Para Silvio da Salvo Venosa (2013, p. 329):

“Como a mora do credor é ato ou fato, tal será irrelevante para o devedor

que quer pagar e, portanto, deverá usar dos meios coercitivos para a

caracterização da mora do credor”.

Ainda sobre o assunto, Venosa (2013, p. 330):

“Ocorre, todavia, que em certas situações fáticas a consignação por parte

do devedor é a única forma que ele possui para desvencilhar-se da

obrigação. Na prática, portanto, a utilidade consignação, nos termos do

estatuído na lei, torna-se necessária. Só assim poderá o devedor, por

exemplo, desonerar-se dos ricos pela guarda da coisa.”

É importante ressaltar que não existe concorrência de moras, a mora será

ou do credor ou então do devedor.
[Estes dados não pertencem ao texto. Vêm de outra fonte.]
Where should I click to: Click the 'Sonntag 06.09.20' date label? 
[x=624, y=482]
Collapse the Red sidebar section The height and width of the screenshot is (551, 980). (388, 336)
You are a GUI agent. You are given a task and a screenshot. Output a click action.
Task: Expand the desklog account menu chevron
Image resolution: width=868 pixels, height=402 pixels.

Nas palavras de Silvio de Salvo Venosa (2013, p.

330):

“Não pode haver concomitância de moras: a mora de um exclui a mora de

outro. Ou seja, existe mora do credor ou mora do devedor. Caberá ao juiz

fixar de quem é a mora”.

A mora do credor se dá com a incidência de quatro requisitos distintos.

O primeiro deles que a obrigação esteja vencida, até por que esta não

pode ser exigida antes disso, e por conta disto não pode o devedor ser liberado de

sua obrigação.

“Vencimento da obrigação, pois antes disso a prestação não é exigível, e,

em consequência, o devedor não pode ser liberado. Se não há prazo, o

pagamento pode se realizar-se a qualquer tempo, e mesmo antes do

vencimento, salvo se se estabeleceu a benefício do credor, ou de ambos os

contratantes” (GONÇALVES, 2013, p. 393).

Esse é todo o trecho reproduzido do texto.